§ **What to do**:
Extract every line below, verbatim.

§ **Information shown**:
──────────────────────────────

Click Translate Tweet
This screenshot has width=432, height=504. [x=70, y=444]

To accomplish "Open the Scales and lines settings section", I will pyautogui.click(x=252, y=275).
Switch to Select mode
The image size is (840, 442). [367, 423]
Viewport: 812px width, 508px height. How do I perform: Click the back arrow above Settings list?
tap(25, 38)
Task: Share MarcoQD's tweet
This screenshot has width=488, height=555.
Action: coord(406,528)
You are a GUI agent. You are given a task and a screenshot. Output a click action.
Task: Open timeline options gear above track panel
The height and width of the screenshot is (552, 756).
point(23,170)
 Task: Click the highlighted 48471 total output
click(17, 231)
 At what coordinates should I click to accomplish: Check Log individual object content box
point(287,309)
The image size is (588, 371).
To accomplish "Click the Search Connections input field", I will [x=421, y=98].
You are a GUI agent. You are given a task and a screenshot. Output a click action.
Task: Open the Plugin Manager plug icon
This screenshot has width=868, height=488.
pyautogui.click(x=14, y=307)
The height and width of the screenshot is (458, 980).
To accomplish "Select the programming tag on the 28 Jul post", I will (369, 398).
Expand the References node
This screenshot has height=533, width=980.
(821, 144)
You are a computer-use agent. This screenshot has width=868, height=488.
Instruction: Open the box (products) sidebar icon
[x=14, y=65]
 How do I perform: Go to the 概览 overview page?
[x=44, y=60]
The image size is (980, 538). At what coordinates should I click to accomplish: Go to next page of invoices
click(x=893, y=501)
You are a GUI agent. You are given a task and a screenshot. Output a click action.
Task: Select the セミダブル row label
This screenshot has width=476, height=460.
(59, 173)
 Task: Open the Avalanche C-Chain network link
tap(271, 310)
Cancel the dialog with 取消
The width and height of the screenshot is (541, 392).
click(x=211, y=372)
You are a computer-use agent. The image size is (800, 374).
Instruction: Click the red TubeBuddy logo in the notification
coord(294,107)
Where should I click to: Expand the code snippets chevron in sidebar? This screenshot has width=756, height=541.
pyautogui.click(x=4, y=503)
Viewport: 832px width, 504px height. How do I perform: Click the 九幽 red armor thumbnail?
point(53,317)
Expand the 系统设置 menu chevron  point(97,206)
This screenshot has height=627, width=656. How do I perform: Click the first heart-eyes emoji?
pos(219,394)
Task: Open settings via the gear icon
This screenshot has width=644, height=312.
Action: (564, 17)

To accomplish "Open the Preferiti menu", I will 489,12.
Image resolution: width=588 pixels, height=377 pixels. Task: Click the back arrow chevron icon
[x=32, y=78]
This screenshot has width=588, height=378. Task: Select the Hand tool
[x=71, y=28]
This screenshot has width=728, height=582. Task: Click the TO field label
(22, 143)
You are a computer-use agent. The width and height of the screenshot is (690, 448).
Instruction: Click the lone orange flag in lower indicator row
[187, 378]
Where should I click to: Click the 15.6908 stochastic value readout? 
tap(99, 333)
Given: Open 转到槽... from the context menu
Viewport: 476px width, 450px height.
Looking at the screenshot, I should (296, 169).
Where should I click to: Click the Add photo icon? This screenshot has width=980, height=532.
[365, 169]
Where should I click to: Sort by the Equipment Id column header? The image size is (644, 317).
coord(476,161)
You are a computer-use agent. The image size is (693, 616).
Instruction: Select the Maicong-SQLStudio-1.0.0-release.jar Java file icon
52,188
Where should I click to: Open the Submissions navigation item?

──────────────────────────────

§ **Result**:
Click Translate Tweet
This screenshot has width=432, height=504. [x=70, y=444]

To accomplish "Open the Scales and lines settings section", I will pyautogui.click(x=252, y=275).
Switch to Select mode
The image size is (840, 442). [367, 423]
Viewport: 812px width, 508px height. How do I perform: Click the back arrow above Settings list?
tap(25, 38)
Task: Share MarcoQD's tweet
This screenshot has width=488, height=555.
Action: coord(406,528)
You are a GUI agent. You are given a task and a screenshot. Output a click action.
Task: Open timeline options gear above track panel
The height and width of the screenshot is (552, 756).
point(23,170)
 Task: Click the highlighted 48471 total output
click(17, 231)
 At what coordinates should I click to accomplish: Check Log individual object content box
point(287,309)
The image size is (588, 371).
To accomplish "Click the Search Connections input field", I will [x=421, y=98].
You are a GUI agent. You are given a task and a screenshot. Output a click action.
Task: Open the Plugin Manager plug icon
This screenshot has width=868, height=488.
pyautogui.click(x=14, y=307)
The height and width of the screenshot is (458, 980).
To accomplish "Select the programming tag on the 28 Jul post", I will (369, 398).
Expand the References node
This screenshot has height=533, width=980.
(821, 144)
You are a computer-use agent. This screenshot has width=868, height=488.
Instruction: Open the box (products) sidebar icon
[x=14, y=65]
 How do I perform: Go to the 概览 overview page?
[x=44, y=60]
The image size is (980, 538). At what coordinates should I click to accomplish: Go to next page of invoices
click(x=893, y=501)
You are a GUI agent. You are given a task and a screenshot. Output a click action.
Task: Select the セミダブル row label
This screenshot has width=476, height=460.
(59, 173)
 Task: Open the Avalanche C-Chain network link
tap(271, 310)
Cancel the dialog with 取消
The width and height of the screenshot is (541, 392).
click(x=211, y=372)
You are a computer-use agent. The image size is (800, 374).
Instruction: Click the red TubeBuddy logo in the notification
coord(294,107)
Where should I click to: Expand the code snippets chevron in sidebar? This screenshot has width=756, height=541.
pyautogui.click(x=4, y=503)
Viewport: 832px width, 504px height. How do I perform: Click the 九幽 red armor thumbnail?
point(53,317)
Expand the 系统设置 menu chevron  point(97,206)
This screenshot has height=627, width=656. How do I perform: Click the first heart-eyes emoji?
pos(219,394)
Task: Open settings via the gear icon
This screenshot has width=644, height=312.
Action: (564, 17)

To accomplish "Open the Preferiti menu", I will 489,12.
Image resolution: width=588 pixels, height=377 pixels. Task: Click the back arrow chevron icon
[x=32, y=78]
This screenshot has width=588, height=378. Task: Select the Hand tool
[x=71, y=28]
This screenshot has width=728, height=582. Task: Click the TO field label
(22, 143)
You are a computer-use agent. The width and height of the screenshot is (690, 448).
Instruction: Click the lone orange flag in lower indicator row
[187, 378]
Where should I click to: Click the 15.6908 stochastic value readout? 
tap(99, 333)
Given: Open 转到槽... from the context menu
Viewport: 476px width, 450px height.
Looking at the screenshot, I should (296, 169).
Where should I click to: Click the Add photo icon? This screenshot has width=980, height=532.
[365, 169]
Where should I click to: Sort by the Equipment Id column header? The image size is (644, 317).
coord(476,161)
You are a computer-use agent. The image size is (693, 616).
Instruction: Select the Maicong-SQLStudio-1.0.0-release.jar Java file icon
52,188
Where should I click to: Open the Submissions navigation item?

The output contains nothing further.